In my day-after-the- election analysis, I suggested four reasons why the Republican gains/Democratic losses exceeded expectations: the unprecedented depth and duration of the current unemployment cycle; the impact of several highly publicized and very controversial votes, particularly those dealing with the bank bailout, the stimulus and health care; the increasing nationalization of elections, and the role of the Tea Party, particularly in candidate recruitment.

Today I want to look at the third of these four factors: the nationalization of congressional elections. Most of you are familiar with former House Speaker’s Tip O’Neill’s famous aphorism that “all politics is local.”  In fact, however, while that may once have been the case with congressional races, it is increasingly less so.  As I have pointed out in several previous posts, the relative influence of national factors in both presidential and midterm congressional elections has been on the rise for several decades.  This means that in recent elections the outcome in any single congressional district is more likely to be driven by factors outside of that district.

The question is: did the 2010 midterm continue the trend toward the nationalization of congressional elections?  To find out, I regressed the share of the Democratic vote in each congressional district in 2010 against both the Democratic share of the congressional vote and the vote for Obama in each district in 2008, while controlling for whether an incumbent was running and whether a Democrat had won the district in 2008.* (I dropped from my analysis any race in which a candidate ran unopposed.)  The idea here is to see how much of the 2010 vote in each congressional district can be “explained” by support for Obama in that district in 2008 – that’s the “national” coefficient – and how much is due to the district-level Democrat vote for the representative in 2008 – the “local” coefficient.  As the following chart indicates, the 2010 midterm was the most nationalized election in 54 years. (I don’t have district-level data going back before 1954)

Moreover, this is the second midterm election in a row in which national factors have outweighed local ones in influencing House races, and the fifth in a row if we included presidential election years.  (Figures for 2002 aren’t included because of the redrawing of district lines after the 2000 census.)   This after a more than 40-year period in which local forces dominated House races.  Clearly we are witnessing a significant restructuring of the nation’s electoral dynamics.

Of course, in light of my two previous posts, the fact that the 2010 midterm was the most nationalized in more than half a century should not surprise us.  The depth and duration of the current unemployment cycle and the high profile and exceedingly controversial pieces of legislation I cited above by themselves were likely to “nationalize” voters’ calculations.   As I’ve shown in previous posts, both worked against the Democrats as the party in power.  These immediate influences  augmented several long-term trends that have contributed to the nationalization of congressional elections, including changes in campaign finance regulations and the increasing polarization of Congress due to the loss of conservative Democrats and moderate Republicans.  The net impact of recent campaign finance reforms has encouraged congressional candidates to look outside their own districts for funding by tapping into more ideologically-oriented issue activists.  In the more polarized Congress, meanwhile, members’ ideology increasingly matches up with their party labels; the Republican Party in Congress is more uniformly conservative, and the Democrats more liberal.

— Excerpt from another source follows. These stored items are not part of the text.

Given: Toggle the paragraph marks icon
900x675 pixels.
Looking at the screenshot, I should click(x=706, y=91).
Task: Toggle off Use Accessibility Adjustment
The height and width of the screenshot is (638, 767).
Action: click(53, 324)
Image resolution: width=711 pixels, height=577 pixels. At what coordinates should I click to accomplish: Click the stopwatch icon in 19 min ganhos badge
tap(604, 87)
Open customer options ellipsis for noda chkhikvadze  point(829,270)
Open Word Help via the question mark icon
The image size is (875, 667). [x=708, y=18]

Seeing two ideologically extreme parties, the more moderate voters may – and I stress may – be exhibiting less patience with either party, and instead are more willing to throw the majority party out when things are not going well.

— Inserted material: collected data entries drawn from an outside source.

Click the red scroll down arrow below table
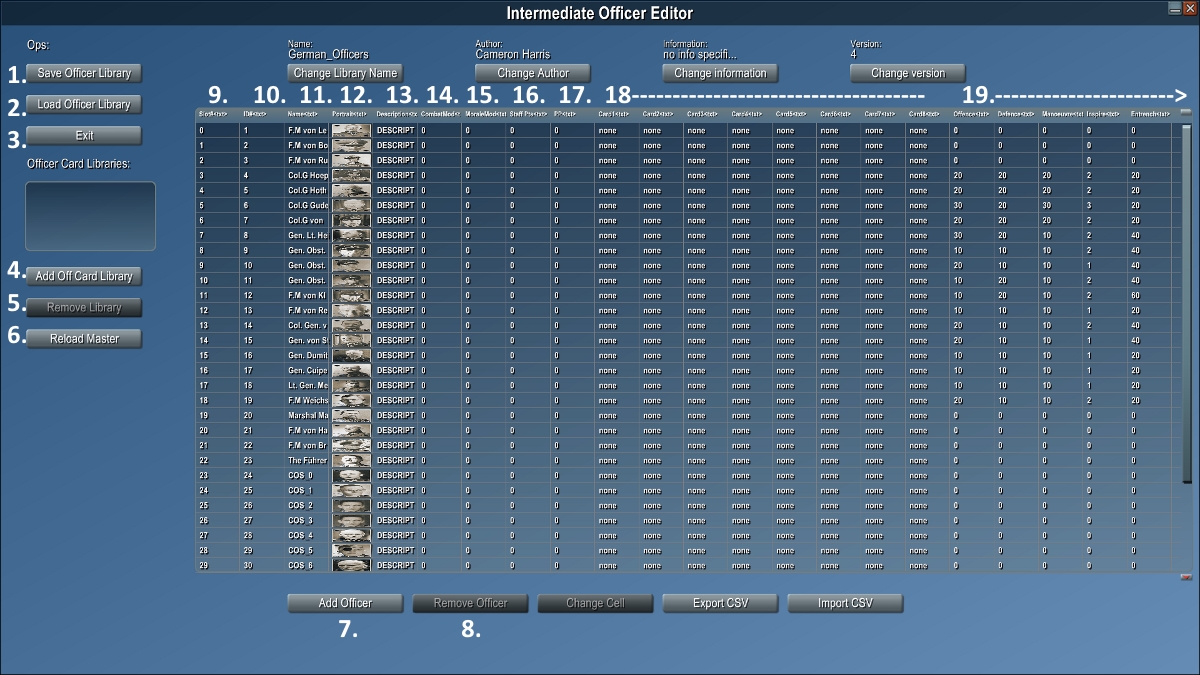 click(1186, 577)
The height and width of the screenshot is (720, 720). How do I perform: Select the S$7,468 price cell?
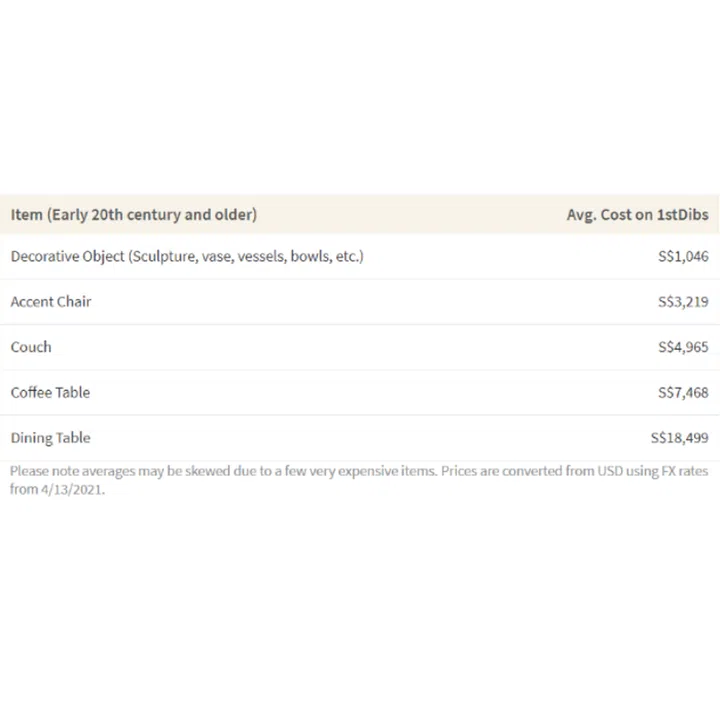[683, 392]
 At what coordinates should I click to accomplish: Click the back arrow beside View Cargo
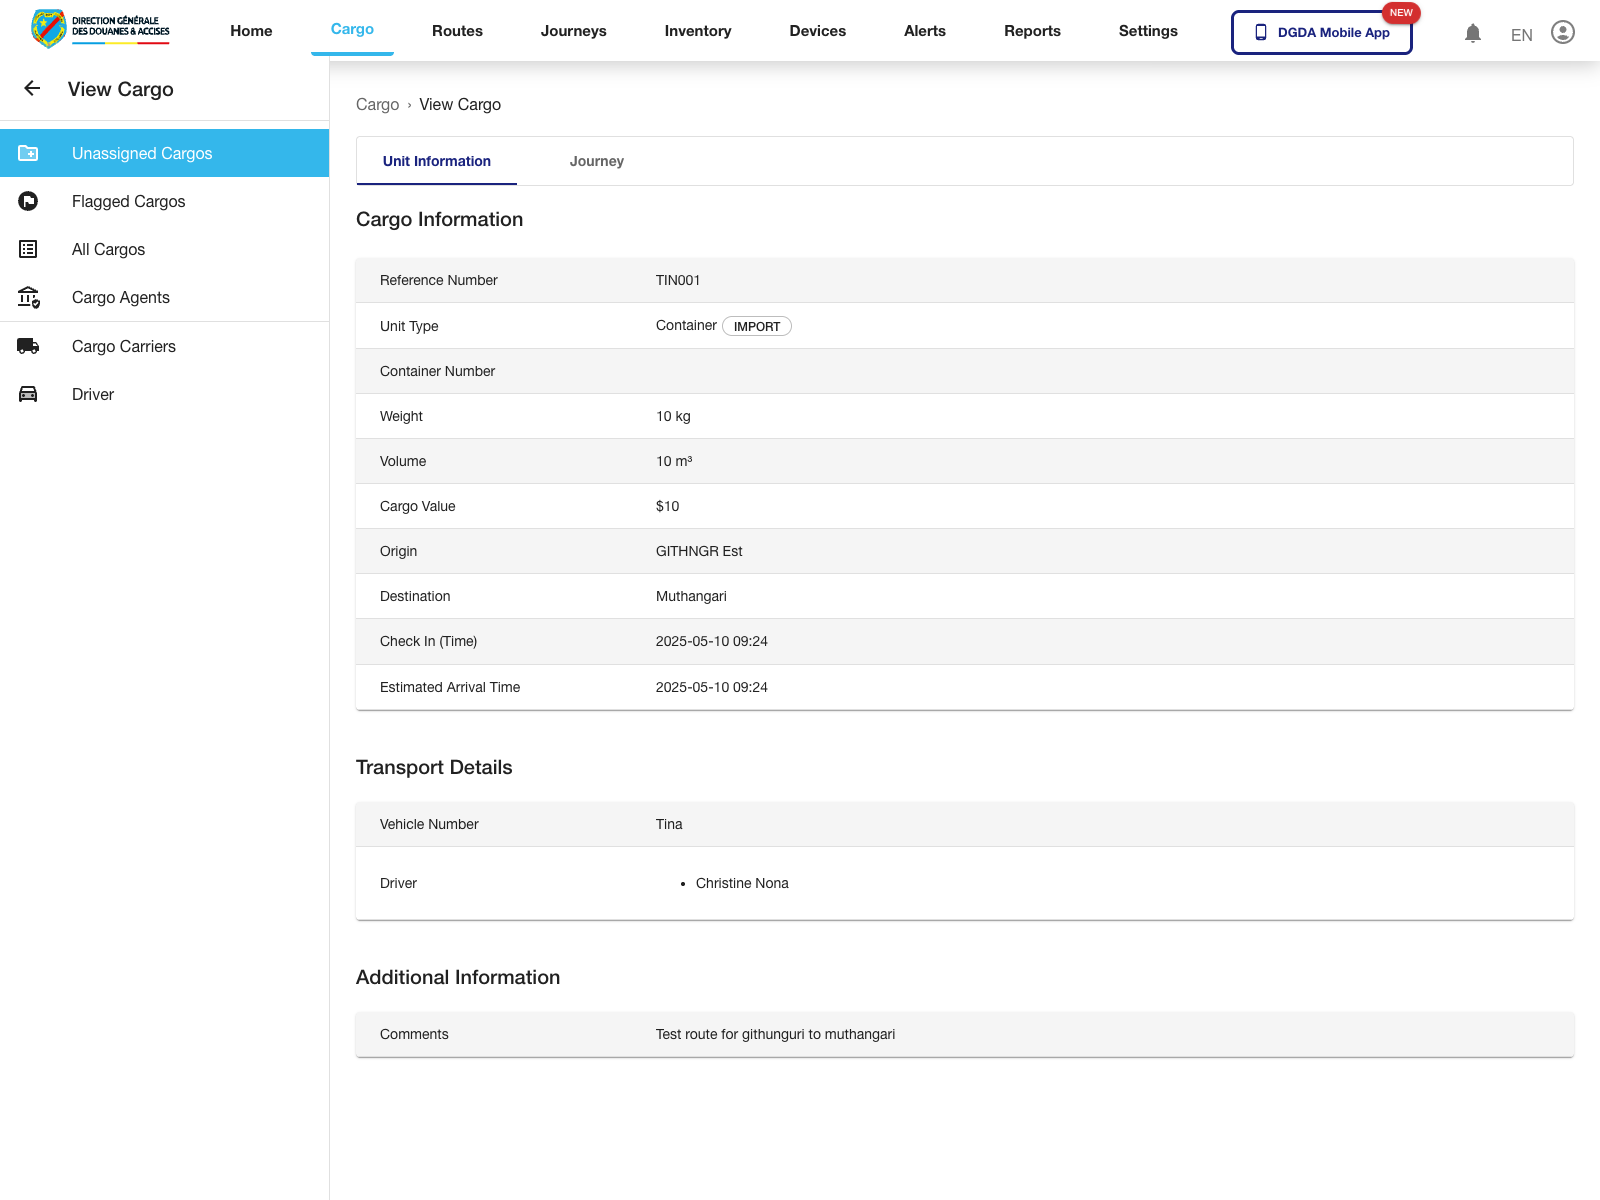(32, 89)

If my analysis is right, it suggests that political science forecast models predicated on past elections going back several decades may underestimate voter volatility in the current electoral era.  In a future post I’ll address whether the swing in House seats has become greater and more uniform in recent elections.  But it does raise interesting issues as we look toward the 2012 elections, particularly in trying to understand how increased voter volatility – if it exists – might affect Obama’s reelection chances.  I’ll take up this topic in a future post as well.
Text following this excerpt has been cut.